People who viewed your profile are already interested in you and are likely to be relevant connections. Review their titles and if you need more information, click on their profiles. If they seem relevant, invite them to join your LinkedIn network.

How to see who viewed your profile

  • Go to your profile
  • Scroll down to Your Dashboard
  • Click on Who Viewed Your profile

#9. Promote Your LinkedIn Profile

If you promote your LinkedIn profile on your email signature, website, etc., more people will invite you to join their network. This is another easy way to reach 500+ connections. An email signature with your LinkedIn profile URL and maybe a message like “Let’s connect!” is especially helpful, since we all send lots of emails.

#10. Be Active on LinkedIn to Reach 500+ Connections

Being active on LinkedIn will help you meet more relevant people to connect with. Also, being active will help you rank higher in search results when clients are looking for a freelancer. Activity is the #4. criterion in LinkedIn’s search algorithm.

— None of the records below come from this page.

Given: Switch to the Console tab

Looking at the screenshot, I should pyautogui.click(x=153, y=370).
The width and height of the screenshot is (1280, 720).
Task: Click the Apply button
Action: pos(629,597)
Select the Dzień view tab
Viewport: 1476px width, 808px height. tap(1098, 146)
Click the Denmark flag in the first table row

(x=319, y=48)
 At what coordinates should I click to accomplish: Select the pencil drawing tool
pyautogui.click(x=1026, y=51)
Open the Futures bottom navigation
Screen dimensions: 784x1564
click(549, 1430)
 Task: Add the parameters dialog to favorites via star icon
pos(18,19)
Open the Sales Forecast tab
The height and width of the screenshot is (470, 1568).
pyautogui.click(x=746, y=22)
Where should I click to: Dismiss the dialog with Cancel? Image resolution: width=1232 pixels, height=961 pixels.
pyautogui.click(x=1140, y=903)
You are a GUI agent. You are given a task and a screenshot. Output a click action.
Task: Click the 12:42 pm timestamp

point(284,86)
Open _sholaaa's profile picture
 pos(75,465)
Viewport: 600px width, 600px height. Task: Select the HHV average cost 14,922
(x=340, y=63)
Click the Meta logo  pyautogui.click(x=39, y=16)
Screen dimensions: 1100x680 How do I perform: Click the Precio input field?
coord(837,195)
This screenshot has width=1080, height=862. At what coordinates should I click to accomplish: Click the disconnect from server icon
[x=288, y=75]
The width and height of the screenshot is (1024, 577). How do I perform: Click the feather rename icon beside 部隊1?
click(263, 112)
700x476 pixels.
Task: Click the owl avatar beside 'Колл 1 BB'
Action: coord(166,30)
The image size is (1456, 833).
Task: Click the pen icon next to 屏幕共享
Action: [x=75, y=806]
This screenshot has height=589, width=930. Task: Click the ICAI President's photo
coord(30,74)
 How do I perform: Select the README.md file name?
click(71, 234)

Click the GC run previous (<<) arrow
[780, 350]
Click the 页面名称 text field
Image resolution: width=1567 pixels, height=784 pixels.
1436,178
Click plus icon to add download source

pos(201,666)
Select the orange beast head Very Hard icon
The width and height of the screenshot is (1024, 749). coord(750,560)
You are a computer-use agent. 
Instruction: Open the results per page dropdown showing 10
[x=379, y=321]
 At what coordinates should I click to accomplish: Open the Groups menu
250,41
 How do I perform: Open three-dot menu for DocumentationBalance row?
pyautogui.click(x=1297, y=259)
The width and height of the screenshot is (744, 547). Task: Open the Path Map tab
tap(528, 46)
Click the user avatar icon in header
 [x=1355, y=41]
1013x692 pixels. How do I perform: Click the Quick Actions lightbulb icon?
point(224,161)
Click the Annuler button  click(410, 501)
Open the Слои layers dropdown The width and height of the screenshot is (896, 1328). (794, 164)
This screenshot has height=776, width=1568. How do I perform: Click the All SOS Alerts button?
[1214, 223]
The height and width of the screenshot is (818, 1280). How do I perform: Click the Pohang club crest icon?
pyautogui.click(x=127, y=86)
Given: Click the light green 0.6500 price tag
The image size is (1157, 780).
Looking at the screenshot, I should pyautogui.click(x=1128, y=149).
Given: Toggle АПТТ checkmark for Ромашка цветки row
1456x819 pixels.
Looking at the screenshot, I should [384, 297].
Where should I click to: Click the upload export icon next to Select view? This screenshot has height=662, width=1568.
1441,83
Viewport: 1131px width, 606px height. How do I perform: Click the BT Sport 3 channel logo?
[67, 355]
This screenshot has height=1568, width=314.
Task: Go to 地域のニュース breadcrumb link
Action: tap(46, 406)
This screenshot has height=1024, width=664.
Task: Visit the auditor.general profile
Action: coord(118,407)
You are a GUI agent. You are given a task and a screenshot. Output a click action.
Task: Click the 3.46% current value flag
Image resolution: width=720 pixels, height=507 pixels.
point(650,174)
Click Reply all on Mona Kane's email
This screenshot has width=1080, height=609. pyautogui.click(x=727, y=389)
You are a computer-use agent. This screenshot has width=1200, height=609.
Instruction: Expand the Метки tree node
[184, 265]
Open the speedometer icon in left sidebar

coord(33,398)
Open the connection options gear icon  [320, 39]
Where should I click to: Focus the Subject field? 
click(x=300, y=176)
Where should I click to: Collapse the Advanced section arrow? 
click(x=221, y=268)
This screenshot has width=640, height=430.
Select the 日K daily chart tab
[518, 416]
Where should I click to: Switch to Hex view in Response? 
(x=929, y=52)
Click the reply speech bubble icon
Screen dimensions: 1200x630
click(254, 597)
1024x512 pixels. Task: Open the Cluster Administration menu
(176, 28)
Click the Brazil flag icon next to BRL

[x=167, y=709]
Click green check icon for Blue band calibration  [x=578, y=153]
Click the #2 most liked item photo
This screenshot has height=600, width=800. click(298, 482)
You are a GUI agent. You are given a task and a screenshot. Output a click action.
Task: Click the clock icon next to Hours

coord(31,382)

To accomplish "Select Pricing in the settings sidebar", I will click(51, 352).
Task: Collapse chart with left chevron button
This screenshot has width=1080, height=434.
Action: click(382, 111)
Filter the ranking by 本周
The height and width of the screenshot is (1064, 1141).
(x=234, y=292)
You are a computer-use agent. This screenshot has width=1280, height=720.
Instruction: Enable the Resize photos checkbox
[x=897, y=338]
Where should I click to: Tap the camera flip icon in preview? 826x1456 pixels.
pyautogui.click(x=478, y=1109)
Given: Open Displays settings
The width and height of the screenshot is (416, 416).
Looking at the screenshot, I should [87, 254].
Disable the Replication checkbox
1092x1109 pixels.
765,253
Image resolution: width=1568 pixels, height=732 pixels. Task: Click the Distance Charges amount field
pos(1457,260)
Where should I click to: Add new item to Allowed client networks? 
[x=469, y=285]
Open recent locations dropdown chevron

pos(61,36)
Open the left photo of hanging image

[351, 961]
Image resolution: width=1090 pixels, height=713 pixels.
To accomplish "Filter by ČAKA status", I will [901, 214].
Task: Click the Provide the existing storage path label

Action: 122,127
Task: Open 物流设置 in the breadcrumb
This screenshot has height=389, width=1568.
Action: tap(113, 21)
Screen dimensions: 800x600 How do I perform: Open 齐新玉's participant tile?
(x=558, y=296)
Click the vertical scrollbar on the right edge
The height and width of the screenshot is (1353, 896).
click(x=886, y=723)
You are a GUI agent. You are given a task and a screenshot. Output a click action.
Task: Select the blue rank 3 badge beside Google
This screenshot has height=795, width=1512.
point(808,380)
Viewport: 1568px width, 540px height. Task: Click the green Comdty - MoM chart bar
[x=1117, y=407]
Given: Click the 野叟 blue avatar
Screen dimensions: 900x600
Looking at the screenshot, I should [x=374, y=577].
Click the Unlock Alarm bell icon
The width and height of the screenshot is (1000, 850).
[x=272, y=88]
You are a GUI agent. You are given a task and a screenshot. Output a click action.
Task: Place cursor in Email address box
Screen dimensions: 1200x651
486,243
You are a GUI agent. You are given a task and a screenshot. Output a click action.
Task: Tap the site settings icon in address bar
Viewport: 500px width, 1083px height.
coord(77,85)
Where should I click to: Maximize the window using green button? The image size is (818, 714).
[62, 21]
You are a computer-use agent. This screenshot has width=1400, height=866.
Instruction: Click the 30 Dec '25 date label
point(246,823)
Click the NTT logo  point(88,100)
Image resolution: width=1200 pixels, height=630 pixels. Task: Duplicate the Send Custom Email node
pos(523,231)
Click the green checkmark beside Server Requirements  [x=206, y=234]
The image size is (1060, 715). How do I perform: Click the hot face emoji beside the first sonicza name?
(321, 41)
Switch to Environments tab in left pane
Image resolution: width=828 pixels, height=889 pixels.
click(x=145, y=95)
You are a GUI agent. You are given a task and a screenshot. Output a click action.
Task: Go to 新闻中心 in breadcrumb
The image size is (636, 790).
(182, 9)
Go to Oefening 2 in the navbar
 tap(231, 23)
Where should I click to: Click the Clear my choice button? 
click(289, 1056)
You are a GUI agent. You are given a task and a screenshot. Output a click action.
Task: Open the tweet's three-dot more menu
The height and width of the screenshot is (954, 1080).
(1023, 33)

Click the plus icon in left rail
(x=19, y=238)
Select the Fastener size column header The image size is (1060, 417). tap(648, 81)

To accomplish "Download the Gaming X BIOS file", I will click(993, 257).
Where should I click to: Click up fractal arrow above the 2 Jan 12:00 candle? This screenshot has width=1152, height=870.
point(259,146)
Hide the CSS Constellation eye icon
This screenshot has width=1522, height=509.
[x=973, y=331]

Activity means sharing content and engaging with other people on your content and their content. Whether you’re posting your own content, responding to comments on your posts and articles, or commenting on other people’s posts and articles, always be professional.

Review your LinkedIn feed—the content that shows up when you click on your LinkedIn home page—2-3 times a day. Comment on relevant posts by relevant people.

Every comment is a mini-ad for your business, because your name and the beginning of your headline show before your comment, along with your photo. Read the post and write a meaningful comment. If the person replies to your comment, he/she is likely to accept an invitation to connect from you.

And read the comments of other people. Commenting on their comments is an easy way to find more relevant people to invite to be part of your network.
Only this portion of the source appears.